*WHAT YOU NEED TO DO*:
Below are some entries. Copy each line that holds the string "computer".

*** INFORMATION PROVIDED ***

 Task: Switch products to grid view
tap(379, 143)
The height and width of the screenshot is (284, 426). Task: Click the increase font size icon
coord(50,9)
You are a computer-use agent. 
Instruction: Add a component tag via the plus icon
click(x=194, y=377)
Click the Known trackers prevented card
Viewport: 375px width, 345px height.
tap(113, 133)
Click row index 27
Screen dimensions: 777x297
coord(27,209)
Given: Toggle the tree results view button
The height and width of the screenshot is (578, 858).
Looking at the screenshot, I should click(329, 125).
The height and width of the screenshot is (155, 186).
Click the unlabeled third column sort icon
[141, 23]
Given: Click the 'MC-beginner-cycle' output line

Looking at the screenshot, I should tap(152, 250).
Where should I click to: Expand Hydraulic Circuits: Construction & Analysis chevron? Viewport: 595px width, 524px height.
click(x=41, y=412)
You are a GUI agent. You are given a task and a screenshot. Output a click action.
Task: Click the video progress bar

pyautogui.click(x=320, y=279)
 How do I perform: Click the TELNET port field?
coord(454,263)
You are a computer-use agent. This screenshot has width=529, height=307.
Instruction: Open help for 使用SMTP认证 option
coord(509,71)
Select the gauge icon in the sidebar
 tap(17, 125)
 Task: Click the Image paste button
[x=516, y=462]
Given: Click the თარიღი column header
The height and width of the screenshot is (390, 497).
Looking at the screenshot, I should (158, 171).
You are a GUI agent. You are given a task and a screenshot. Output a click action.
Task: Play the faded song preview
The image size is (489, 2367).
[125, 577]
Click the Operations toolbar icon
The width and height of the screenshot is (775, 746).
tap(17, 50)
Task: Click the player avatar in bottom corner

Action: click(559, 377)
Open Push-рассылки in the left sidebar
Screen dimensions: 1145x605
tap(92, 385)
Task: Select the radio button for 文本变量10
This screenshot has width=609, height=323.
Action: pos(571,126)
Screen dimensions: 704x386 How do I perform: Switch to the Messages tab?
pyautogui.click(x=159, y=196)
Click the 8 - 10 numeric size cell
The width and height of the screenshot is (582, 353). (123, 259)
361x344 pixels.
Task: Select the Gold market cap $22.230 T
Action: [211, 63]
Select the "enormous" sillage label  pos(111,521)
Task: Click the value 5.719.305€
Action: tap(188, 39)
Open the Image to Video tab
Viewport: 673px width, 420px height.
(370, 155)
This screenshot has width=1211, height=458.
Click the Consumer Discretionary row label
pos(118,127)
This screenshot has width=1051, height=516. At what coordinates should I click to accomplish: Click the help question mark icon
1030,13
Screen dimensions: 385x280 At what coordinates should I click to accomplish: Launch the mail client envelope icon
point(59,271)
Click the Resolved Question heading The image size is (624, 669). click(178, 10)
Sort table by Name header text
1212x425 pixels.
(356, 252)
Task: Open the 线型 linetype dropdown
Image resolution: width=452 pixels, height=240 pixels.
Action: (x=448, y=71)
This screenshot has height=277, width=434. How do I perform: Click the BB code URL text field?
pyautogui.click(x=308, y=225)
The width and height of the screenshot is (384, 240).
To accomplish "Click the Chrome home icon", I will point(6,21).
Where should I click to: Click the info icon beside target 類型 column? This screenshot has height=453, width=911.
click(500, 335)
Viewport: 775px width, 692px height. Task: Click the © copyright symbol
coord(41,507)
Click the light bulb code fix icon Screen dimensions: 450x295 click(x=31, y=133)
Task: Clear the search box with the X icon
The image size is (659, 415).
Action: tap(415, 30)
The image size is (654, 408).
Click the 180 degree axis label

*** End of INFORMATION PROVIDED ***

*RESPONSE TO THE EXERCISE*:
You are a computer-use agent. 
You are a computer-use agent. This screenshot has width=529, height=307.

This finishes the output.